Try low-impact activities that put less strain on your joints, such as swimming, cycling, walking and aqua aerobics.

If you need more guidance, a physiotherapist is a good person to advise you on suitable types of exercise.

Preventing falls

Rheumatoid arthritis can make your joints stiffer and less flexible, increasing your risk of falling. Some examples of how to reduce your risk of falling at home include:

  • good lighting — ensure your home and outdoor areas are well lit
  • removing trip hazards such as loose wires or rugs
  • placing rubber mats in the bathroom to prevent slipping

An occupational therapist can give you personalised advice on how to avoid falls and keep safe at home.

Regular reviews

As rheumatoid arthritis is a long-term condition, you’ll be in contact with your healthcare team regularly so they can check if your condition is being well controlled and if your treatment is right for you.

You may have a disease activity score (DAS) measured regularly, which can help your healthcare team to decide on the best treatment.

The more your healthcare team know, the more they can help you, so discuss any concerns you have with them.

Take your medicine

It’s important to take your medicine as instructed, even if you start to feel better, as medicine can help prevent flare-ups and reduce the risk of further problems, such as joint damage.

If you have any questions or concerns about the medicine you’re taking or side effects, talk to your healthcare team.

It may also be useful to read the information leaflet that comes with the medicine, as this tells you about possible interactions with other medicines or supplements.

Check with your healthcare team before taking any over-the-counter remedies, such as painkillers or nutritional supplements. These may interfere with your medicine.

Reducing your medicine

Some people find their symptoms go away or get much better. If your symptoms stay better for at least 1 year without needing to take steroids, your treatment can be reviewed.

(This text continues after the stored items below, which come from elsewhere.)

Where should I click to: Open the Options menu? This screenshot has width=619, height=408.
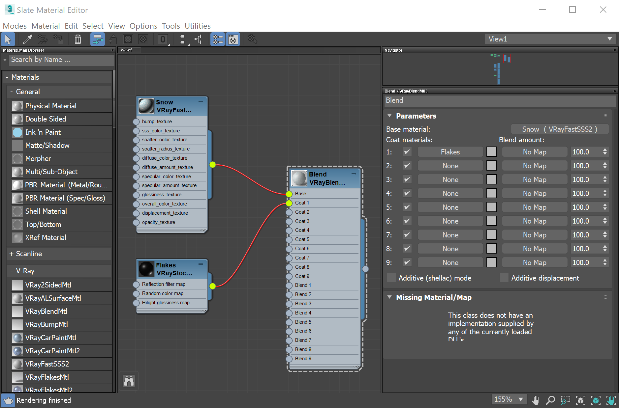pos(143,26)
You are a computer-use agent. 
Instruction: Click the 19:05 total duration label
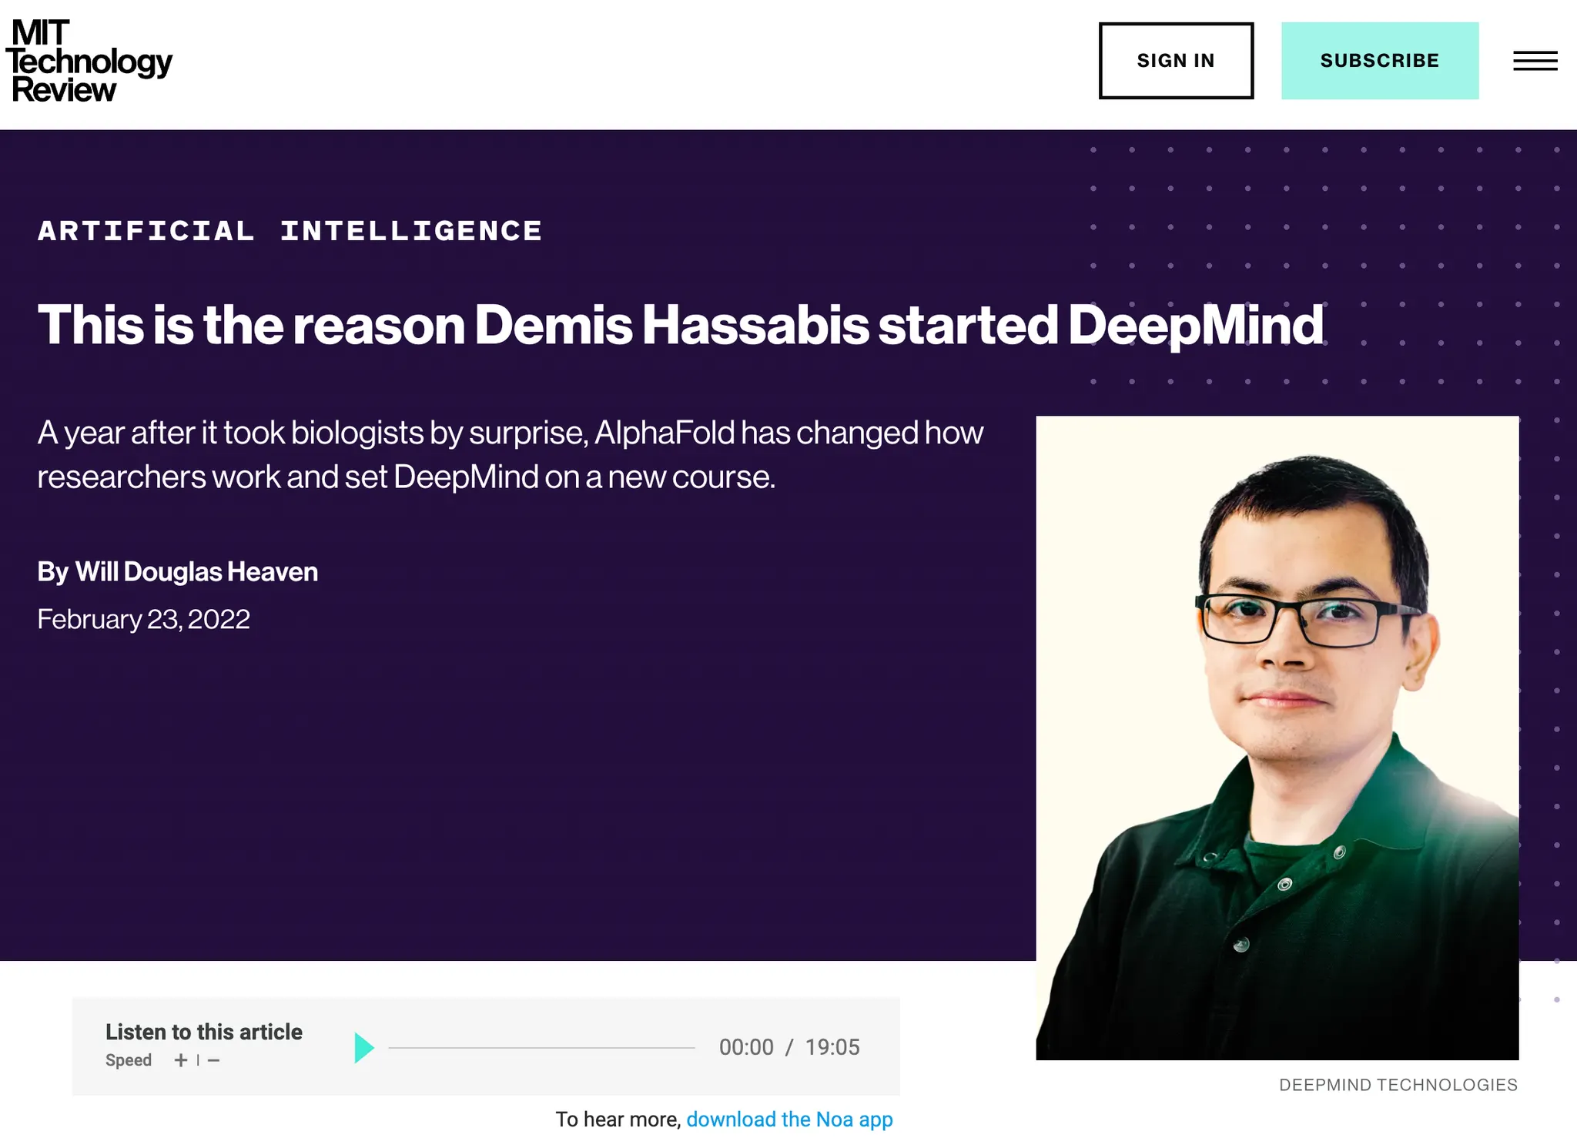(832, 1047)
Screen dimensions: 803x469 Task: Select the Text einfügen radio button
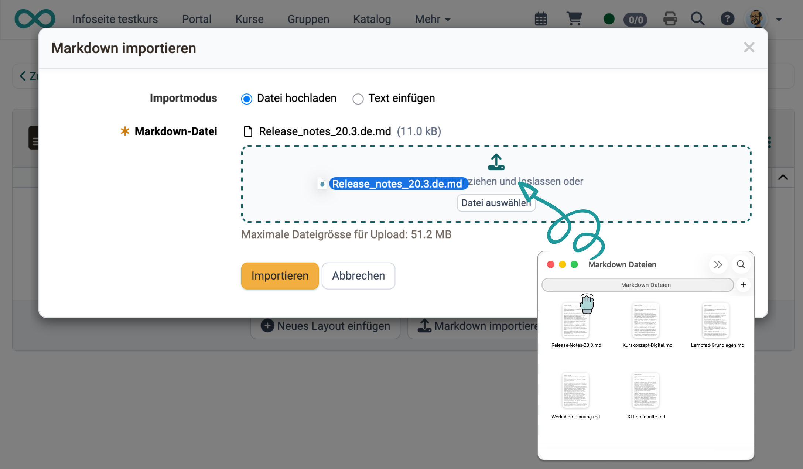pyautogui.click(x=358, y=99)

Your doctor may suggest slowly reducing your dose of medicine, then seeing if you can stop taking it.

You’ll be monitored during this time. If your symptoms come back, you’ll need to start taking disease-modifying anti-rheumatic drugs (DMARDs) straight away.

Talk to others

It can be hard to deal with the unpredictable nature of rheumatoid arthritis. Many people find it helpful to talk to others in a similar position. There may be a local support group where you can meet others with the same condition as you.

Some days the pain and stiffness will be much worse than others, and there may be no way of knowing when a flare-up will happen.

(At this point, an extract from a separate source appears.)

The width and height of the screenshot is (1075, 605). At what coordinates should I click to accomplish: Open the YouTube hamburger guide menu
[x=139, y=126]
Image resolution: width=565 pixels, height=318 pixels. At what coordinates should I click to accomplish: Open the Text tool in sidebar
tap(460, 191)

The difficult nature of rheumatoid arthritis can mean some people develop depression or feelings of stress and anxiety. Sometimes these feelings can be related to poorly controlled pain or fatigue.

Living with a long-term condition makes you more likely to have emotions such as frustration, fear, anger and resentment.

Speak to your healthcare team if you’re struggling to deal with your feelings about your condition. They may be able to offer medicine or suggest mental health services that may help.

Starting and raising a family

If you’re taking medicines for rheumatoid arthritis, let your healthcare team know if you want to start a family or you’re worried about becoming pregnant while taking medicine.

Some medicines, such as methotrexate, leflunomide and biological treatments should not be taken by men or women while they’re trying for a baby. Your heathcare team will work with you to try to keep your rheumatoid arthritis under control while you’re trying to get pregnant.

Babies and young children are physically and mentally demanding for any parent, but particularly if you have rheumatoid arthritis.

If you’re struggling to cope, it may help to talk to other people in the same situation as you.

You may also be able to get extra support from your health visitor or occupational therapist to help you manage your young family.

Sex and relationships

Pain, discomfort and changes in the way you feel can affect your sex life.

Your self-esteem or thoughts about how you look may affect your confidence.

Although many people find it difficult to talk about such private issues, there are resources that may help you.

Talking to your partner or doctor about the impact of rheumatoid arthritis on your sexuality and sexual relationships may help.